Friday, July 22, 2011

MIDNIGHT IN PARIS

Gil and Inez are a modern young couple vacationing in Paris prior to their upcoming wedding. While Inez enjoys Paris to a point, Gil, a struggling novelist, is madly in love with this beautiful city. Inez enjoys trendy dance clubs, fancy restaurants, and private museum tours with her self-absorbed friends. Gil longs for the simple pleasures of walking through the boulevards, parks, and old shops, and if it rains, so much the better for Gil.


One night Gil has a wonderful stroll through an old Parisian neighborhood, but finds himself hopelessly lost. While sitting on church steps, he contemplates how to find his hotel. As the church clock chimes midnight, Gil is invited into an antique car which inexplicably slips back in time to the Paris of the roaring twenties. There he meets the great artists and writers of the day and before long Ernest Hemingway and Gertrude Stein take a keen interest in his work. Gil easily returns to the Paris of his era, but he can go back in time by waiting at the church steps at midnight if he wishes to return to the twenties. While much of what happens is comfortably predictable, the story is full of surprises too.

The film is thoroughly enjoyable. An excellent ensemble vividly brings this story to life, but the most powerful character is Paris herself. Beautifully photographed in day and night, sunshine and rain, Paris through the ages develops her own intoxicating persona. Part comedy, part surreal dream, part romance, part philosophical treatise on art and existence, Midnight in Paris is first and foremost a love letter to a great city.

People of my generation may well appreciate the sustained shots of various Parisian scenes. The music of the period is excellent, and the story is irresistible. When telling a story that prominently features historical people of great accomplishment, one runs the risk of failing to reach the brilliance of the luminaries in the story. Happily, Midnight in Paris rises to the occasion and presents the likes of Ernest Hemingway, F. Scott Fitzgerald, Gertrude Stein and Cole Porter (to name a few) in a context that is on par with their greatness.

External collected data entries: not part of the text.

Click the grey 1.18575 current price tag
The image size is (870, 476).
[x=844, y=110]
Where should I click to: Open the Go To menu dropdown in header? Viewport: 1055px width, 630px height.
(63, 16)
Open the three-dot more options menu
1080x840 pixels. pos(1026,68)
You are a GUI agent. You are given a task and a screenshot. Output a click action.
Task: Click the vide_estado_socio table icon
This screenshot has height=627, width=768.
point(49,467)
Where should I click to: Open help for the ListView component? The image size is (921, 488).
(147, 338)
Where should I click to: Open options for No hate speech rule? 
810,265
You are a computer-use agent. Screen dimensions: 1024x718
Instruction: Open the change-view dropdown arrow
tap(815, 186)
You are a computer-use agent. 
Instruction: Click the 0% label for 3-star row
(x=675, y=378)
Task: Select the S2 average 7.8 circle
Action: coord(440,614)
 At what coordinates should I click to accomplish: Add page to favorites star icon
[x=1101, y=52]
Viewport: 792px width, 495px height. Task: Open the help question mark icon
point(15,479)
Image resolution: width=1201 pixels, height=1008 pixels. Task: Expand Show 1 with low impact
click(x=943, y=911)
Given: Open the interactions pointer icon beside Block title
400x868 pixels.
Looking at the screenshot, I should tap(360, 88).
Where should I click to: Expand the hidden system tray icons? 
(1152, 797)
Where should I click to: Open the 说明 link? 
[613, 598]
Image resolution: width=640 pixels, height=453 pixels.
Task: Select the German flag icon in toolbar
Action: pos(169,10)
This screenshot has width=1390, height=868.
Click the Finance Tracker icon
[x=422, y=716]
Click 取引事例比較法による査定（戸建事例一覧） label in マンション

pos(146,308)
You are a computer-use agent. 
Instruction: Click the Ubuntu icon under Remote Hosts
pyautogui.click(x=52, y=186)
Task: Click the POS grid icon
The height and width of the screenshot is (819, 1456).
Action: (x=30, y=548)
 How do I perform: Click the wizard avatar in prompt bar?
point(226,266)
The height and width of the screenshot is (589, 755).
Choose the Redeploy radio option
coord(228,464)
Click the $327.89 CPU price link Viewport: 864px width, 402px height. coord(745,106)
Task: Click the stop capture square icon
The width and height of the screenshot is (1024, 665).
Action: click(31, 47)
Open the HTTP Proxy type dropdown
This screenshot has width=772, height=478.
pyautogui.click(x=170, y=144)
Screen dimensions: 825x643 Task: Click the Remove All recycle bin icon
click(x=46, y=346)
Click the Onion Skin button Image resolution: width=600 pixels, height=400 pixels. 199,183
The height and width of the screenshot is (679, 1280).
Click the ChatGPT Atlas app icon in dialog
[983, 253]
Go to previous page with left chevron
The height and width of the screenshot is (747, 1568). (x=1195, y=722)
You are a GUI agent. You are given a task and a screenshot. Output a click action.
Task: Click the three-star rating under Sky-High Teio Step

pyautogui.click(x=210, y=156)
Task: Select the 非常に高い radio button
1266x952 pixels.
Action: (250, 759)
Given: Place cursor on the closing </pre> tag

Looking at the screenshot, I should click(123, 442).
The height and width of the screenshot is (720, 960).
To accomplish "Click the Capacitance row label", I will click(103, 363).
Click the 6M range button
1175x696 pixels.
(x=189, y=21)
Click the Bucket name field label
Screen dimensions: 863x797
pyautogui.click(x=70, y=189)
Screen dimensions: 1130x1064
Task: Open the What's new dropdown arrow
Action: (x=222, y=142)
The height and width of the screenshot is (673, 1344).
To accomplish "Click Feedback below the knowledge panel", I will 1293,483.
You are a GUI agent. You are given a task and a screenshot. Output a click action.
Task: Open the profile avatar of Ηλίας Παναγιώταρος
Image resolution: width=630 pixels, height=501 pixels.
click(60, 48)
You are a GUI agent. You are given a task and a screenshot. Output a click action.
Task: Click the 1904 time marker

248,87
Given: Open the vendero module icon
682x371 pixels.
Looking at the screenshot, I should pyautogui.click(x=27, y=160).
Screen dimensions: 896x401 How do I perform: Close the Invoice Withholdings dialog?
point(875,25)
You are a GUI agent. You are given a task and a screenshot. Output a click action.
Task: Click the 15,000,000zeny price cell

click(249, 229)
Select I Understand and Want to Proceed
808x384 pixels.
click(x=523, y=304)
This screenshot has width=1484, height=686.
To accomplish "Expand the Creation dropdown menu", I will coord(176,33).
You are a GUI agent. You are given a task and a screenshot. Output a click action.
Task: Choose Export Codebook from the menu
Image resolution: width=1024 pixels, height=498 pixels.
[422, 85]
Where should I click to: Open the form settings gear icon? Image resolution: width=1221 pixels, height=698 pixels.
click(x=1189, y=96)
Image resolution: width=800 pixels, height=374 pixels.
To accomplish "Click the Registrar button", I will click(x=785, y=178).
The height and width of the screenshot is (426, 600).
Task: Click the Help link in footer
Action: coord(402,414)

Incidentally, when writer/director Woody Allen doesn’t perform the lead role in his films, I get a big kick out of the actors playing the Woody Allen character. Larry David was a natural choice in Whatever Works. In Vicki, Cristina, Barcelona, Scarlett Johansson transformed the Woody Allen character from a nebbishly neurotic man to an exquisitely feminine, neurotic woman. Owen Wilson, takes the Woody Allen character in Midnight in Paris to new heights. He captures the neurosis, but adds leading man gravitas mixed with a very human vulnerability. He may not be as funny as Woody Allen, (nor as excessively gorgeous as Scarlett Johansson for that matter), but he is funny enough, handsome enough and adds a layer of plausibility and authenticity that anchors the fantastical aspects of the film.

In a time when Hollywood churns out films with the goal to be the top grossing film on opening weekend, Midnight in Paris is a refreshing alternative that reminds us of the great movies of the past as well as a magnificent Paris from the past.

Be that as it may, is Midnight in Paris appropriate for your Brownie Daughter? While there is not a single utterance of foul language, nor a single frame of explicit sex, frank, polite conversation regarding sex is peppered throughout the film. A stroll past a winsome line-up from the demimondaine may stimulate an unwanted comment or question. Other than that, your real concern is boring your daughter to death. Unless your daughter has a familiarity with if not interest in the likes of Cole Porter, Hemingway, Fitzgerald, Dali, etc., or a highly developed attention span, or a strong affinity with Paris, she will hate the film and hate you for forcing her to watch it. Why not take away her cell phone while you’re at it, and you will have earned her unending resentment.

Midnight in Paris: I give it 2 ½ Samoas.